**Exercise tasks**
#1 From the forum thread on gigabit LAN speeds, write out the passage that opens with the words containing "I seem to push" and closes with "are downloading from.".
#2 Write what comes next in the forum thread on gigabit LAN speeds, starting after its final post.

**Document**
-.-.-

![]() |
Gigabit lan speeds
Just wandered what sort of speeds I should be expecting over 1Gbit/s Lan.
I seem to push around 25 - 40MB/s on a Single transfer over FTP and about 20 -25 MB/s over samba I suspect I could maybe get a bit more out of it If I was transfering to Different drives on the "server" machine reading from multiple drives on the other machines... Only 3 of my machines have 1Gbit connectivity anyway. 1) Macbook (when its on the same switch as the Dtop, if its not its limited to either wi-fi or powerline speeds) 2) Desktop (Via PCI card as onboard nic is only a 10/100) 3) "server" Onboard nic on the NF4. |
Re: Gigabit lan speeds
doesnt it depend on the overheads or am I way off track here
|
Re: Gigabit lan speeds
Remember at some point you may be maxing out the read-rate from whatever disk you are downloading from.
|
Re: Gigabit lan speeds
Quote:
Anywho, which cabling are you using? Ideally for 1GBps speed you should be using Cat6 class, at a stretch, Cat5e. Cat5 just will not do. 40MB/s equates to 320Mbps. So, only a third of your potential. However, how fast can your servers drives actually write? I know manhy standard hard drives top out around 60MB/s. And with a slow processor, maybe 40ish is tops? Are the drives regularly defragmented? And what are the specs of the "server"? Lot's of things on this one. You could even try setting everythings duplex mode to "1Gbps Full Duplex", or half duplex. (Ask, if you don't know how) What OS's are you using? |
Re: Gigabit lan speeds
Quote:
"Server" is actually an old desktop running Ubuntu 7.10 server 3800+ x2 1gb ram (2x 512mb) 74gb raptor 80gb raptor 160gb 7200rpm Ide 160gb 7200rpm Sata 200gb 7200rpm Sata 120gb 7200rpm IDE Abit AN8 motherboard. Basically it had a large case So I shoved all the HDD's I had left over from PC's being replaced/upgraded in it rather than have them sit around gathering dust. I was writing to one of the 7200RPM drives... Re: NF4 hardware firewall, AFAIK its only active if you load the Nforce drivers with active armor in (And im not even sure its in the latest ones anyway) It definatly shouldn't be active under Linux. Dtop is running Vista x64... I was more interested to know if the speeds are in-line with what others using Gbit lan are getting. Cables are Cat5e but then again most of them are very short runs (under 2 Metres the "server" is under the desk and the pc is next to it pretty much... apart from a couple 8 Metre cables that go around the room to the other side (although there nothing on the other end of them atm) |
Re: Gigabit lan speeds
GBit was never intendid for raw point to point speed, but more being able to handle multiple simultaneous connections over the same lines. That and from programs running in memory linked to the memory on other machines.

-.-.-

**Record set**
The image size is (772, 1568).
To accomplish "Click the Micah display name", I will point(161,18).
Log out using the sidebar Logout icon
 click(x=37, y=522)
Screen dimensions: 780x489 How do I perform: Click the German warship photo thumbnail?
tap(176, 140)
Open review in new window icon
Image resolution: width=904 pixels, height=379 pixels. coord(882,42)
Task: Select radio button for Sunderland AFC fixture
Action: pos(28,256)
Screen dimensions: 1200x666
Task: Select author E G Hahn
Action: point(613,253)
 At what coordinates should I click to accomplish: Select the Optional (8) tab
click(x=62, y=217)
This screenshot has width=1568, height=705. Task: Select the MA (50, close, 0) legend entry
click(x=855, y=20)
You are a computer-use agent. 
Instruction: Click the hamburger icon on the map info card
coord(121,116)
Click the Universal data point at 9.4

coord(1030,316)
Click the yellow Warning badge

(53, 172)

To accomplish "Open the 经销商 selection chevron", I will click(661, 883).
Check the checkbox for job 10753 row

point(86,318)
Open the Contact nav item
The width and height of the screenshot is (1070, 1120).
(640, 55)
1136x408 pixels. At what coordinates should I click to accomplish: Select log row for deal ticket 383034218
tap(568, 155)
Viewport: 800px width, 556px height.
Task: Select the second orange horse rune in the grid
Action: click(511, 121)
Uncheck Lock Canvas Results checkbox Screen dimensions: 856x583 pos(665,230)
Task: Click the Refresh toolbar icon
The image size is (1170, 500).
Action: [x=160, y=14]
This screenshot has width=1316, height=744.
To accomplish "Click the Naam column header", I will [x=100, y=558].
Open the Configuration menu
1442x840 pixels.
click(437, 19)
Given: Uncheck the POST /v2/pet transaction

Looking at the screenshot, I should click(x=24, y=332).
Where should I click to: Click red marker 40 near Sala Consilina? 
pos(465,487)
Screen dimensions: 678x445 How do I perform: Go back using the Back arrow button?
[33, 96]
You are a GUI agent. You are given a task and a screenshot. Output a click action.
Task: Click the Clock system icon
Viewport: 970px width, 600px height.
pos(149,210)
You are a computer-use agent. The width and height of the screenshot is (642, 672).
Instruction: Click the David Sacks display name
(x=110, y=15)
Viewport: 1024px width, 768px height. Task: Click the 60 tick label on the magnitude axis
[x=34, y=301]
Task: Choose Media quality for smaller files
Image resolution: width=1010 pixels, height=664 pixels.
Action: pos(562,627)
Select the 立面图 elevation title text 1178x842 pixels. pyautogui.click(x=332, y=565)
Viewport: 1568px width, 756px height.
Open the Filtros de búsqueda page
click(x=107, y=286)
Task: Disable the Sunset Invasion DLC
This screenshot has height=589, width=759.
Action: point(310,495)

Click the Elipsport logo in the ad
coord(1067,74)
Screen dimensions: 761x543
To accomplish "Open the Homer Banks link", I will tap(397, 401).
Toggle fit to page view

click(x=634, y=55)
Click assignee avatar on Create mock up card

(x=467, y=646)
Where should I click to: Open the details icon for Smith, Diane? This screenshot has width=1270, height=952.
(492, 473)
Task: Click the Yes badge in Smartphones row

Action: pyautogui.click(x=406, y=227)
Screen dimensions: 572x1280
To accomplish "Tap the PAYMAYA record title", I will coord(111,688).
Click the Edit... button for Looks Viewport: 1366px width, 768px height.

-.-.-

**Answers to the problems**
#1
I seem to push around 25 - 40MB/s on a Single transfer over FTP and about 20 -25 MB/s over samba I suspect I could maybe get a bit more out of it If I was transfering to Different drives on the "server" machine reading from multiple drives on the other machines... Only 3 of my machines have 1Gbit connectivity anyway. 1) Macbook (when its on the same switch as the Dtop, if its not its limited to either wi-fi or powerline speeds) 2) Desktop (Via PCI card as onboard nic is only a 10/100) 3) "server" Onboard nic on the NF4. |
Re: Gigabit lan speeds
doesnt it depend on the overheads or am I way off track here
|
Re: Gigabit lan speeds
Remember at some point you may be maxing out the read-rate from whatever disk you are downloading from.

#2
There are multiple bottlenecks in your config, hard drives will be the main one, in single drive mode peak brand new hughe ide / sata ones do 70mb/sec, raid 0 them and that figure nearly doubles. 15k rpm scsi drives do around 100mb/sec. The way your gbit controller is connected is also usually a bottleneck. If your using a pci card that has a max b/w of 133mb/sec (just over 1GBit) and this is shared with all other devices connected to the pci bus (usually hard drive controllers in older machines are as well) Some motherboards connect GBe via the pci or pci-e bus to the southbridge (then north -> south bridge links can be a bottleneck). The best implementation so far is in intel server (and some desktop boards) called csa, which connects the GBe to the northbridge |
Re: Gigabit lan speeds
Quote:
Its quite nice to be able to write to a drive on the storage machine almost as quickly, if not as quickly as if it were a local drive :D |
| All times are GMT +1. The time now is 19:50. |
Powered by vBulletin® Version 3.8.11
Copyright ©2000 - 2025, vBulletin Solutions Inc.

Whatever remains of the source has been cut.